WHAT YOU WILL DO
Please print exactly the lines running from the one that contains "the top breadcrumb?" to the end of the data, with both lines included.

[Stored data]
= = = = =

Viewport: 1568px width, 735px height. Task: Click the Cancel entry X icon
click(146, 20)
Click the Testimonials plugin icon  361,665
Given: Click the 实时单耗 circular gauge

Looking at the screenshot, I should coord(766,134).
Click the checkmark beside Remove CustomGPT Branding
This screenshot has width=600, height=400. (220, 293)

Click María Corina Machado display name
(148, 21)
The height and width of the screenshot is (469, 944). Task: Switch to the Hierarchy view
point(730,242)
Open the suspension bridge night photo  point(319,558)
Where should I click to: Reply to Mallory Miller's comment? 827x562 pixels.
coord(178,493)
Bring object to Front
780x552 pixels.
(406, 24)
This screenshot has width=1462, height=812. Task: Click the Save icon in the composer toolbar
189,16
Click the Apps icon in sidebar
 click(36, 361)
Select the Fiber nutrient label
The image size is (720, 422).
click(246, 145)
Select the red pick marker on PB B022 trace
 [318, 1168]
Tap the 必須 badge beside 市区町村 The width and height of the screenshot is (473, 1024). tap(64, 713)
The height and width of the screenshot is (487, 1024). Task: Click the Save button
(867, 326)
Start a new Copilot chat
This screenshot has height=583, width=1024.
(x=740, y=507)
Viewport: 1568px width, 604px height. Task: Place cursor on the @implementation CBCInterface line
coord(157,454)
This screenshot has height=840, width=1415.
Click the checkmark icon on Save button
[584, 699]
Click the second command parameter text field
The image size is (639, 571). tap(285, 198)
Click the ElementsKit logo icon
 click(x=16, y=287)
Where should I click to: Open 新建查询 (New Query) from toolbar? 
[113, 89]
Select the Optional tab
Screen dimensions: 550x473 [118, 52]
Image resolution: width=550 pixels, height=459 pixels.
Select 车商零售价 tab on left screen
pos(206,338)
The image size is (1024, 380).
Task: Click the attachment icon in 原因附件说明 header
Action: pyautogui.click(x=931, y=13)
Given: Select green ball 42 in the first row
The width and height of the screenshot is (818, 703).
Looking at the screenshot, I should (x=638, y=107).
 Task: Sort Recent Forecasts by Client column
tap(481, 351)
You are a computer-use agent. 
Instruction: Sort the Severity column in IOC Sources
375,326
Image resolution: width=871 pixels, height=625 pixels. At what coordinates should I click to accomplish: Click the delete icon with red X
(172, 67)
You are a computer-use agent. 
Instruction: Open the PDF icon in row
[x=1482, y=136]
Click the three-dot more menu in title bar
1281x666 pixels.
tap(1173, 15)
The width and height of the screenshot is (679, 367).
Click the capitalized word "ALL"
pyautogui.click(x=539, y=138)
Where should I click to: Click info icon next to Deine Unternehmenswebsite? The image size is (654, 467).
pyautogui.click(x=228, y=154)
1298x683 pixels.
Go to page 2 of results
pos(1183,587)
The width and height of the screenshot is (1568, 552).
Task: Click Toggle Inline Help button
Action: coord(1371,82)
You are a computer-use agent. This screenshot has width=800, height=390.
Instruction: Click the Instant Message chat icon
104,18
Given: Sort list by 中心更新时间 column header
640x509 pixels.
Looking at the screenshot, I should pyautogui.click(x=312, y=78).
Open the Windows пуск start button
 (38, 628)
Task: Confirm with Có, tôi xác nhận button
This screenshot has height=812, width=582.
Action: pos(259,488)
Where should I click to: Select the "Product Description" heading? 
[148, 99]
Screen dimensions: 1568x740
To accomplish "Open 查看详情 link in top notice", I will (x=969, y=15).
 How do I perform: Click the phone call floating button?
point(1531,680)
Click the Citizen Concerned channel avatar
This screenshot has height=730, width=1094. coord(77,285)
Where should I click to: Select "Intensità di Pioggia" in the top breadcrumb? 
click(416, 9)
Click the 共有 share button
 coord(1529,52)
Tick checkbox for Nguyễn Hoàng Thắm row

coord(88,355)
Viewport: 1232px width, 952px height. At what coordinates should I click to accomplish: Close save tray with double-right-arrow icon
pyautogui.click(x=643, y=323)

= = = = =

TASK SOLUTION
Where should I click to: Select "Intensità di Pioggia" in the top breadcrumb? 
click(416, 9)
Click the 共有 share button
 coord(1529,52)
Tick checkbox for Nguyễn Hoàng Thắm row

coord(88,355)
Viewport: 1232px width, 952px height. At what coordinates should I click to accomplish: Close save tray with double-right-arrow icon
pyautogui.click(x=643, y=323)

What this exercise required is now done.